The Innovation of StackOverflow

So as I write this, there is an egg timer ticking away next to me, set with 10 minutes of time. What am I waiting for? 10 minutes is how much time I predicted it would take to get my programming question answered on StackOverflow (SO):

http://stackoverflow.com/questions/10860020/output-a-vector-in-r-in-the-same-format-used-for-inputting-it-into-r

The back story was that I was writing some R code and I got to a point where I was stuck: there was something I wanted to do and I remembered that there was a built-in function that could accomplish my goal. Unfortunately, I couldn’t remember that function’s name. After some fruitless googling, I posted the question on SO.

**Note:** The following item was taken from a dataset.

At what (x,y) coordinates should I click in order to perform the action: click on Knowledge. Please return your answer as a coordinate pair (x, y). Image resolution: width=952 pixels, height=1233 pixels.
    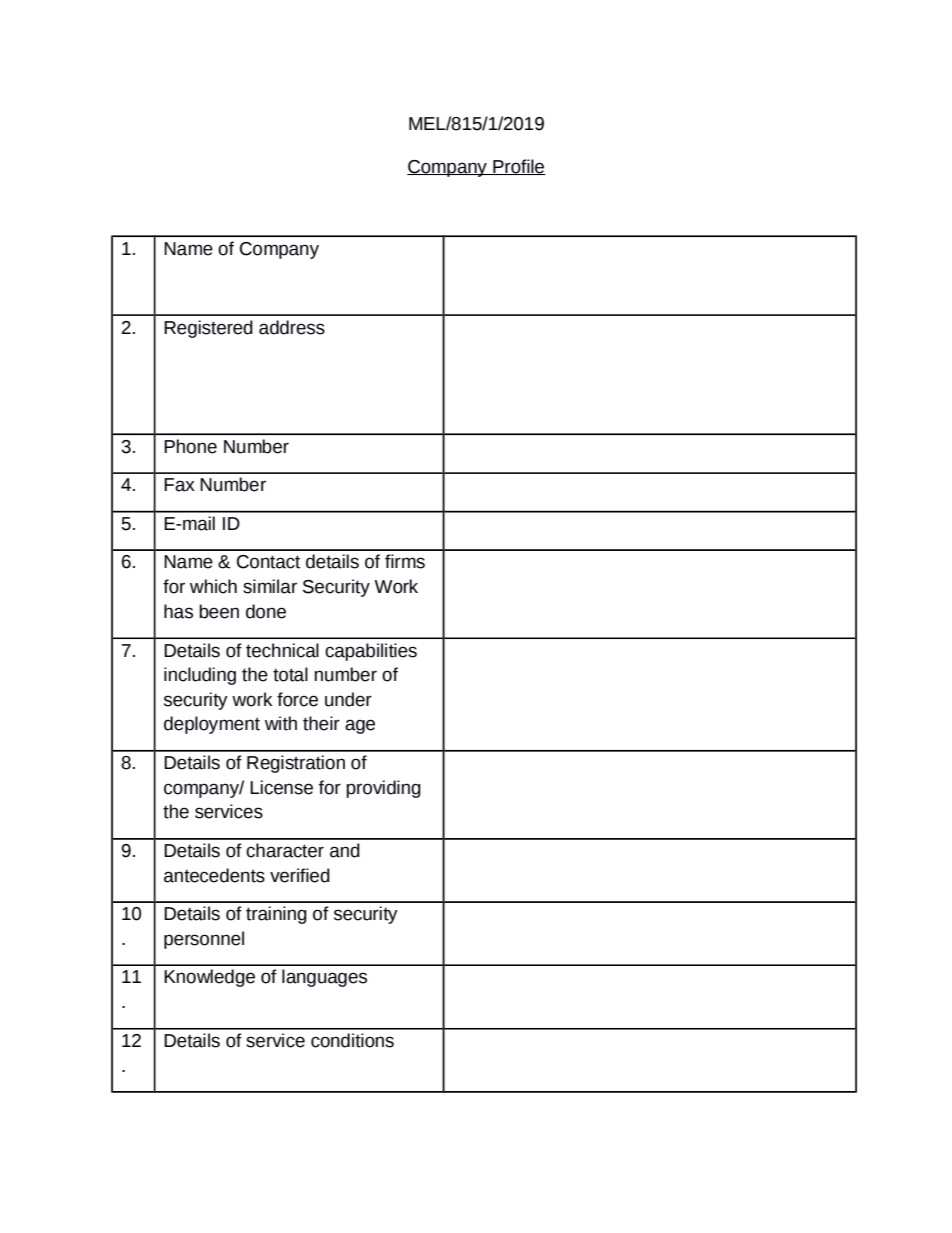
    Looking at the image, I should click on (209, 978).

So, how long did it actually take to get the right answer? About 6 1/2 minutes. As I write this sentence, I’m waiting for some more time to elapse so I can actually approve the answer:  
 
This has been my general experience with SO—amazingly high-quality answers delivered almost immediately. I feel sheepish that I haven’t been able to answer as many questions as I’ve asked, but one of the animating ideas of the community is that asking high-quality, answerable questions is a way of contributing. 
What’s interesting to me is that SO is an example of a primarily social—as opposed to technological—innovation. There’s nothing really technically innovative about SO: the site is fast, search works well, tagging works well etc., but lots of sites have those things. What’s special about SO is that through a carefully designed system of incentives and policies, they have created a community that is literally—and I think profoundly—changing how people program computers.  
 
The reason I point about the social nature of the innovation is that it’s become popular to lament the shallowness or perceived frivolity of many start-ups that are built around social rather than technological innovations (e.g., Facebook, Twitter, Instagram etc.). The idea seems to be that if you aren’t making solar panels or cancer-curing drugs, you’re not doing something socially useful. I personally don’t share that bias, but if we are going to judge companies on the basis of some more “serious” metric like productivity or social surplus, then SO is a great example how a purely social innovation can succeed spectacularly on those metrics.